Phobics are scared of spiders, open places, closed places, mirrors, staying alive and dying, to be honest everything can become a phobia to someone. These fears seem to the fearless irrational, but how do we even develop a fear that is by definition irrational? The guardian suggest that one explanation is classical conditioning; Conditioning works by, in the case of a phobic, associating a bad feeling (fear or anxiety) to a thing.
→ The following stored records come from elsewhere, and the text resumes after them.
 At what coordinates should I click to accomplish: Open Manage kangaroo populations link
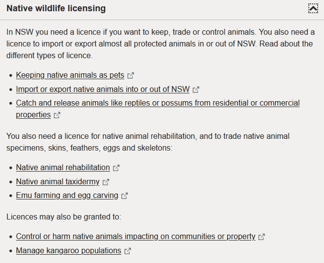(69, 251)
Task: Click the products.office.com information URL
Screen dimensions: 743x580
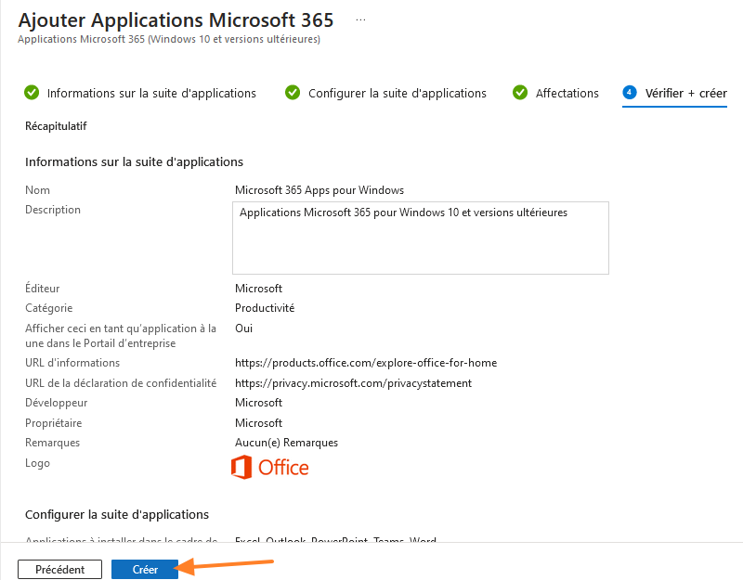Action: (x=366, y=363)
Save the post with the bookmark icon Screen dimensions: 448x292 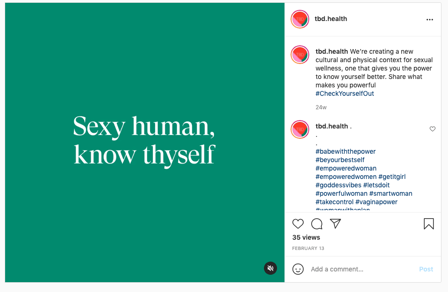coord(428,224)
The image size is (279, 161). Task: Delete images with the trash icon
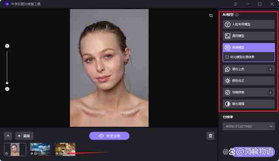click(211, 136)
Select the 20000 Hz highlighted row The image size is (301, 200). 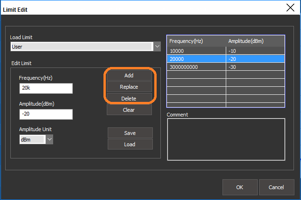tap(196, 58)
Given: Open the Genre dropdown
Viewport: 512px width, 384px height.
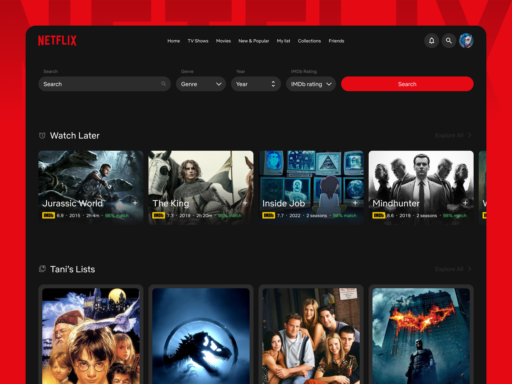Looking at the screenshot, I should coord(201,84).
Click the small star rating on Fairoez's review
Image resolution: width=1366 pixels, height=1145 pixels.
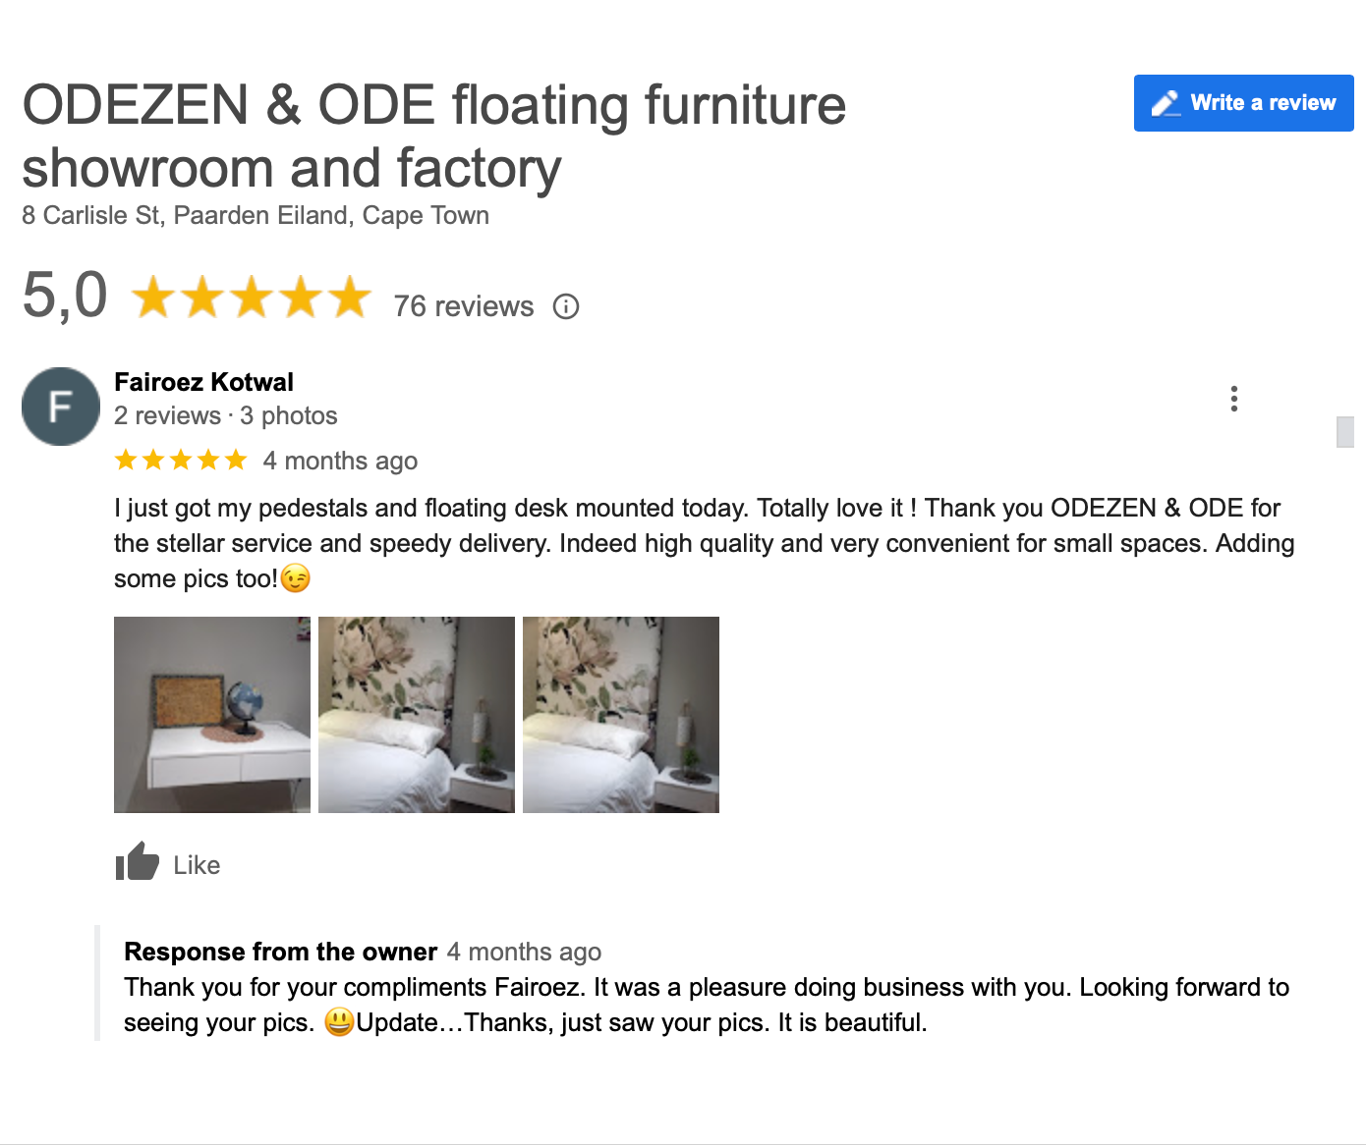tap(181, 461)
Your brain is very clever and learns through observation. If a child for example, sees the fear in their parents faces when they see a spider, the child will then learn to be a phobic of spiders too. You can even become anxious at a situation and every-time you remember this negative memory the fear/anxiety increases creating at some point a phobic reaction.
Horror films condition people to become phobics, every time someone goes into the woods the strange scary music sounds, the camera angles distort what you though you seen. Before long your heart is pumping, you leave the cinema never to enter the woods again. Scientist believe that phobias are inbuilt to keep us safe. When our ancestors were hunters and gatherers we need away to ourselves from poking around things that might kill us, by making you a spider phobic stopped you from approaching spiders which decreases the like-hood of you getting bitten by a poisonous spider.